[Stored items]
§
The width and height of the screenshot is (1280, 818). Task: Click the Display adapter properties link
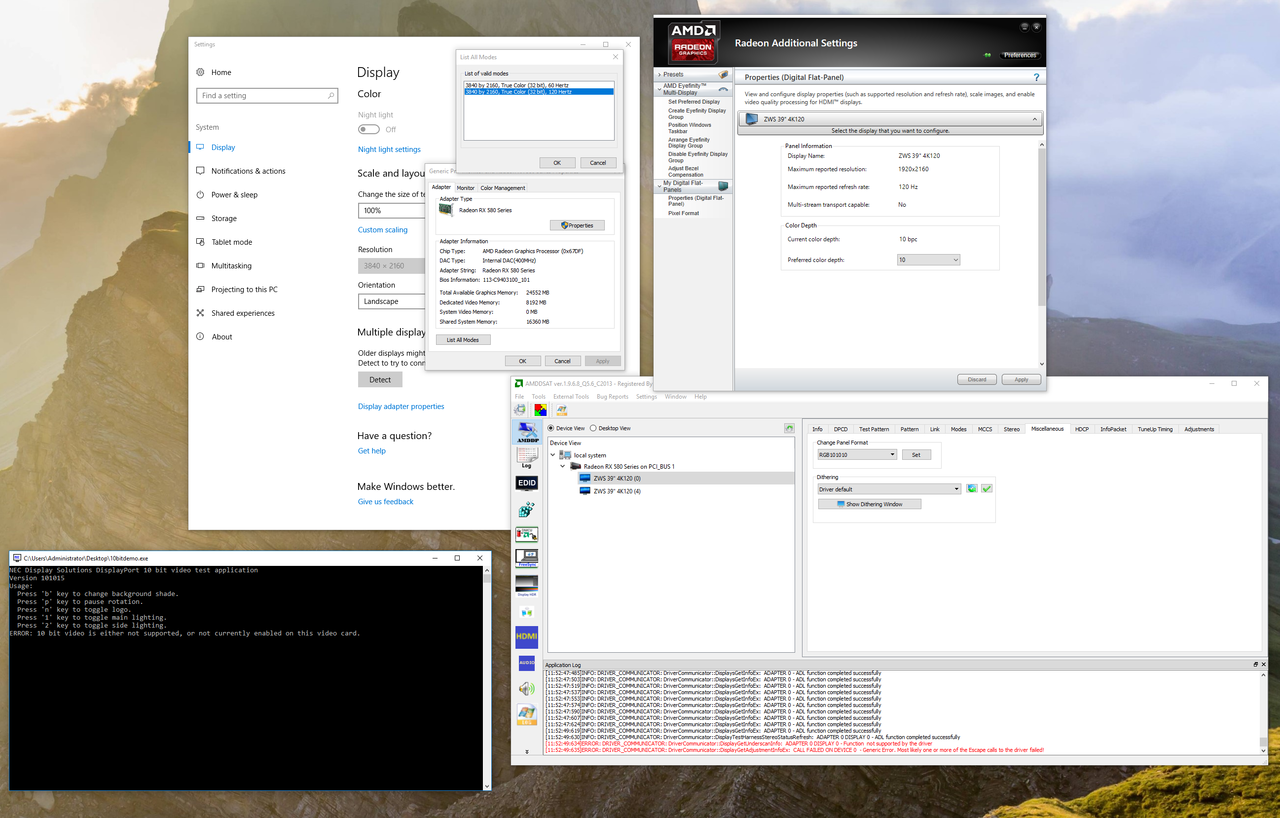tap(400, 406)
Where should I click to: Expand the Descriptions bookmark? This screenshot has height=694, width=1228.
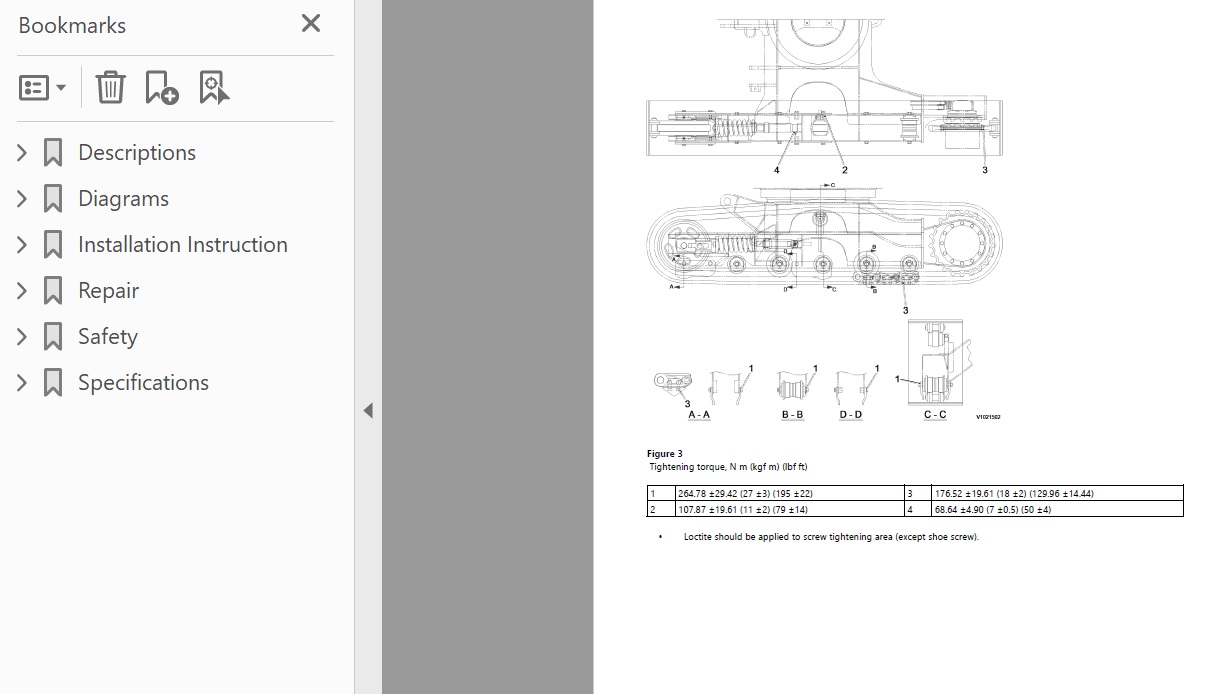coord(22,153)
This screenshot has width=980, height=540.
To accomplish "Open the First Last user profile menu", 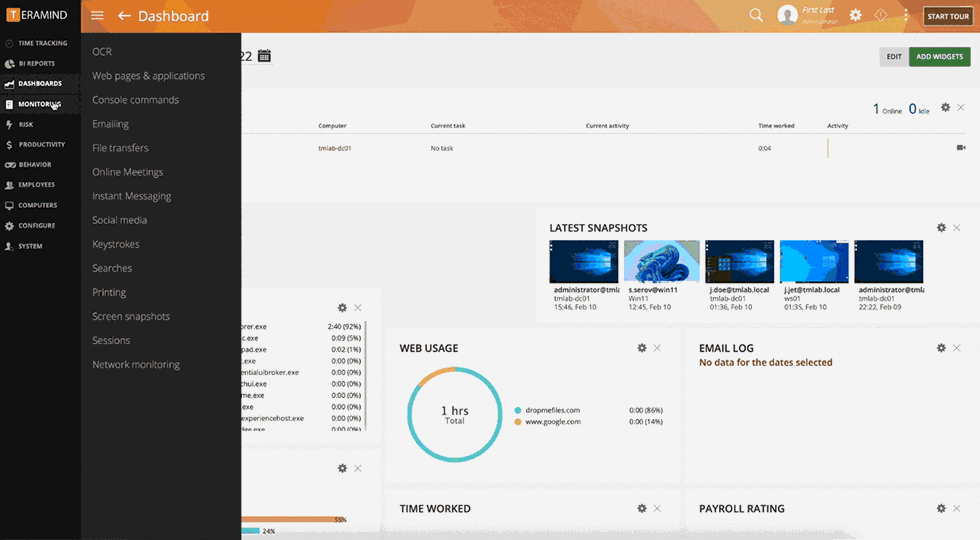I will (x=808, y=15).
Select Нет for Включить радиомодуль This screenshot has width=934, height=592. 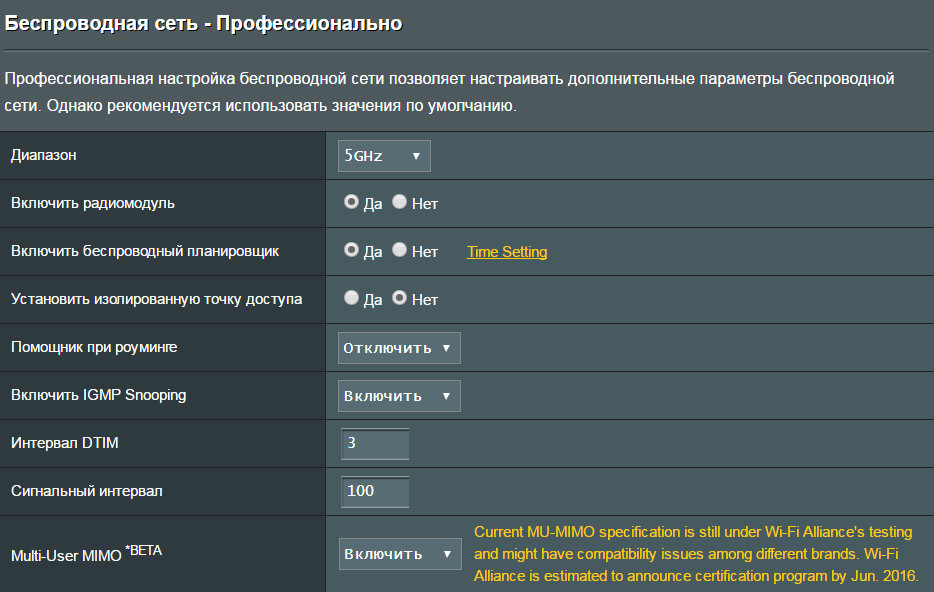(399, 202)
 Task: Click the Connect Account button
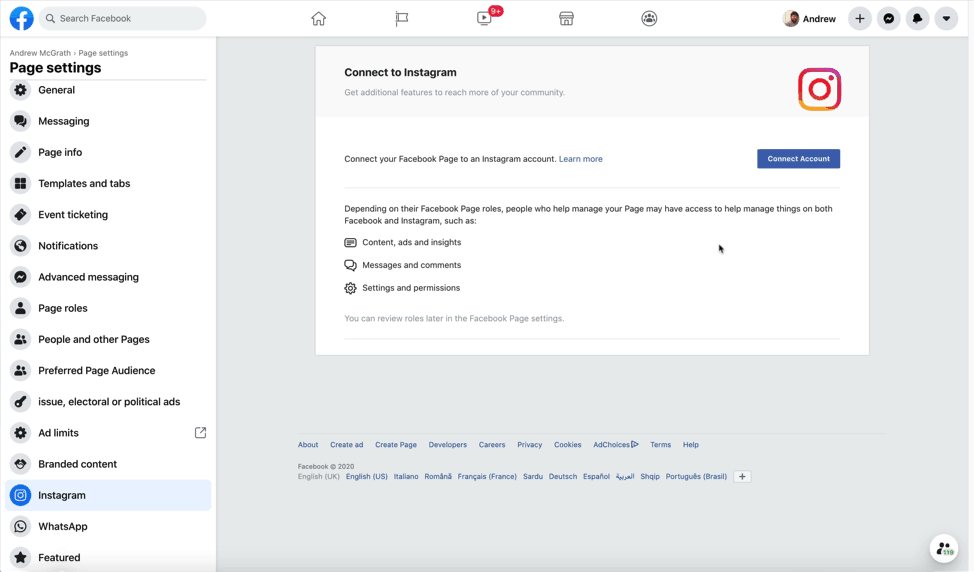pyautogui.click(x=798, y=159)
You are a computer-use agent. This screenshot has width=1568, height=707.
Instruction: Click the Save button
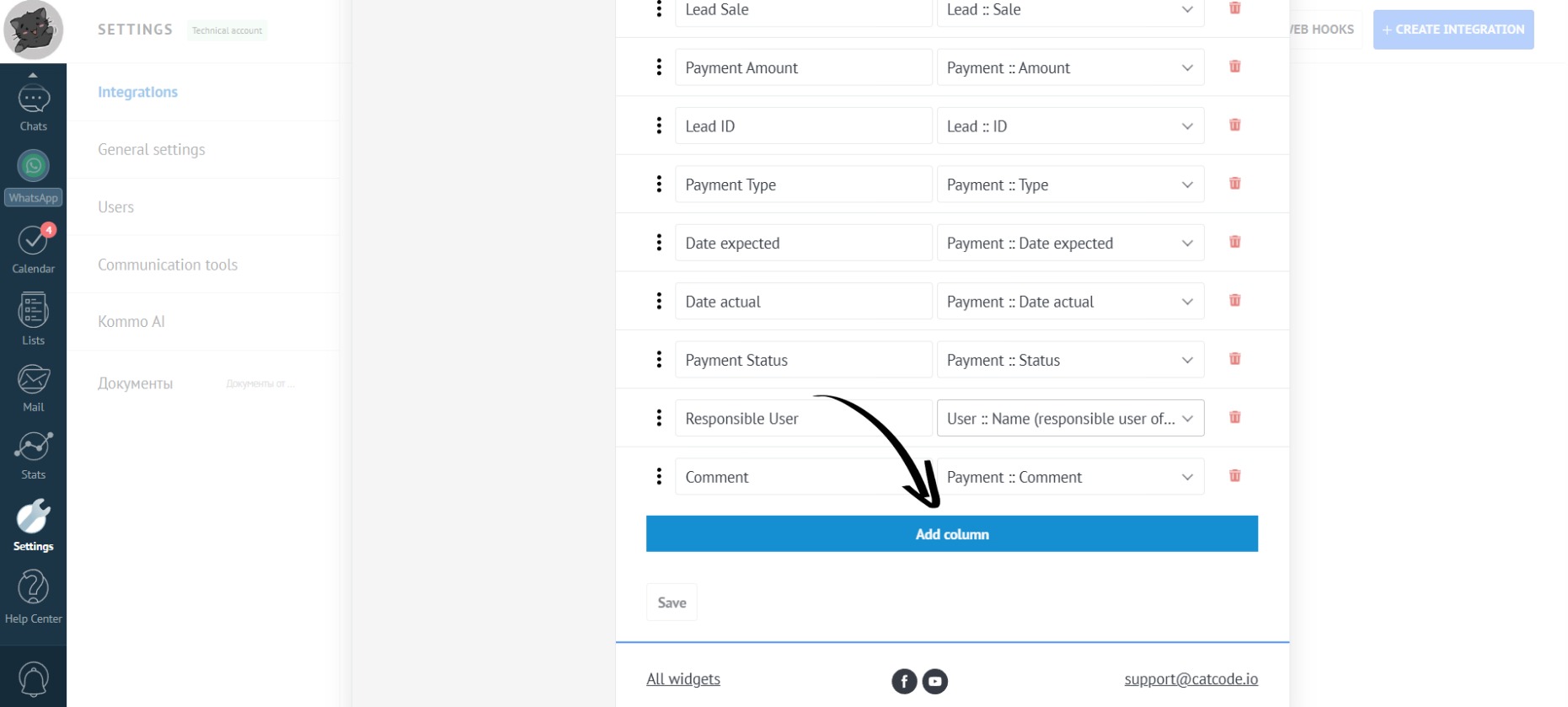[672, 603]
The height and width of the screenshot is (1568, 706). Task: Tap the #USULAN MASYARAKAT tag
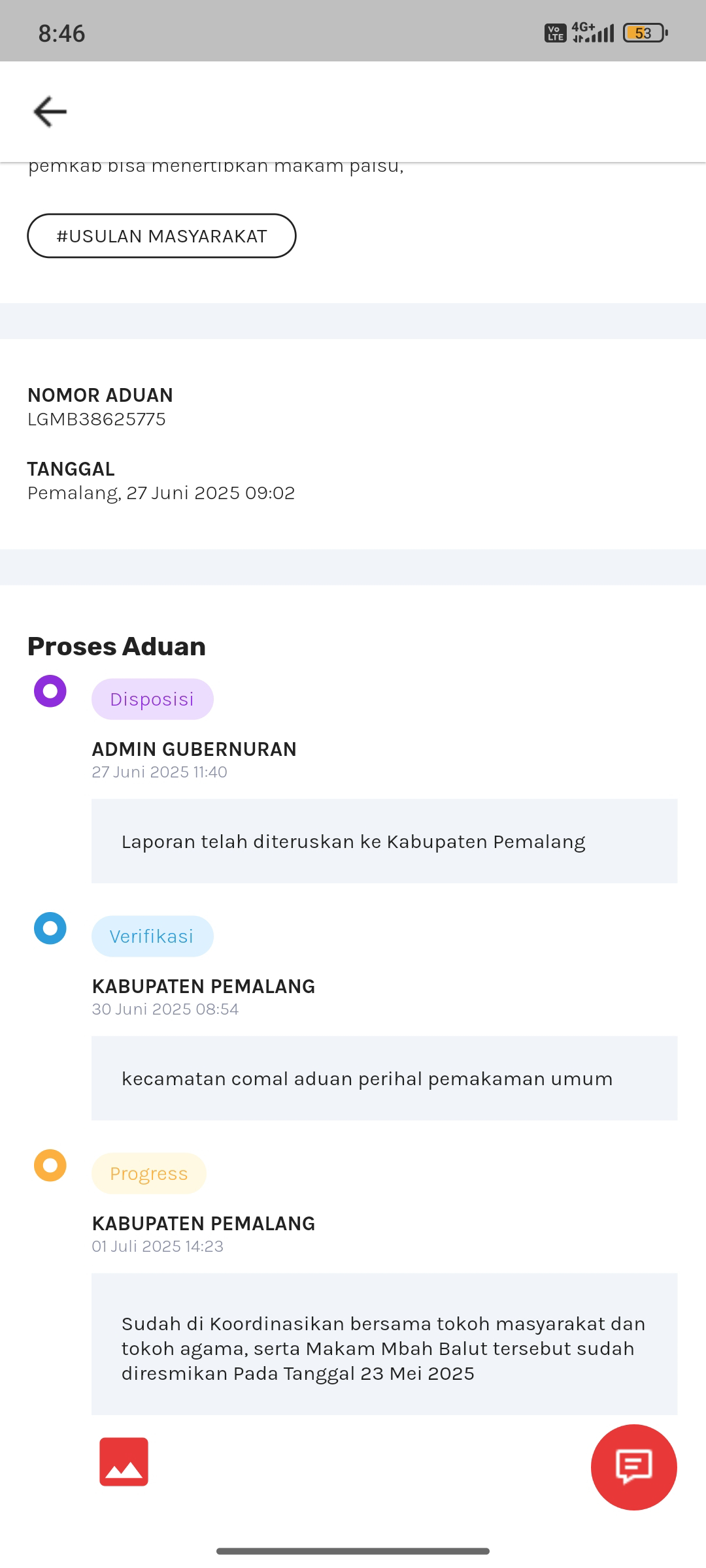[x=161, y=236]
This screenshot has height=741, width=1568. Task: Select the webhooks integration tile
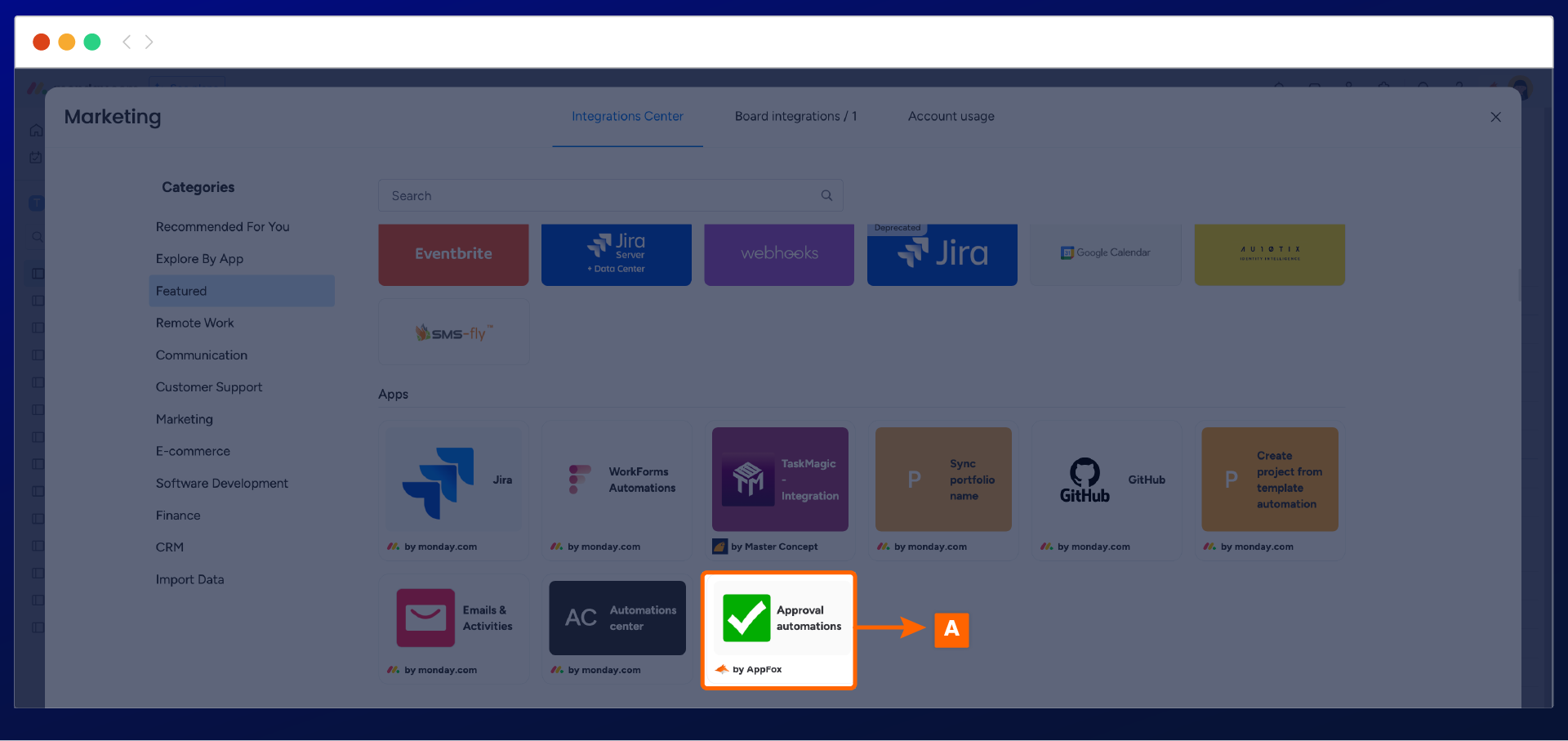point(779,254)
§
• WORK REQUIRED:
Repeat only the lines from the one holding "Task: Click the Connect Account button" through the last line of the data, inclusive. Keep the pictures out.

• WRITTEN SOLUTION:
 Task: Click the Connect Account button
pyautogui.click(x=798, y=159)
You are a computer-use agent. This screenshot has width=1568, height=707.
Instruction: Click the Save button
[672, 603]
The height and width of the screenshot is (1568, 706). Task: Tap the #USULAN MASYARAKAT tag
[x=161, y=236]
This screenshot has height=741, width=1568. Task: Select the webhooks integration tile
point(779,254)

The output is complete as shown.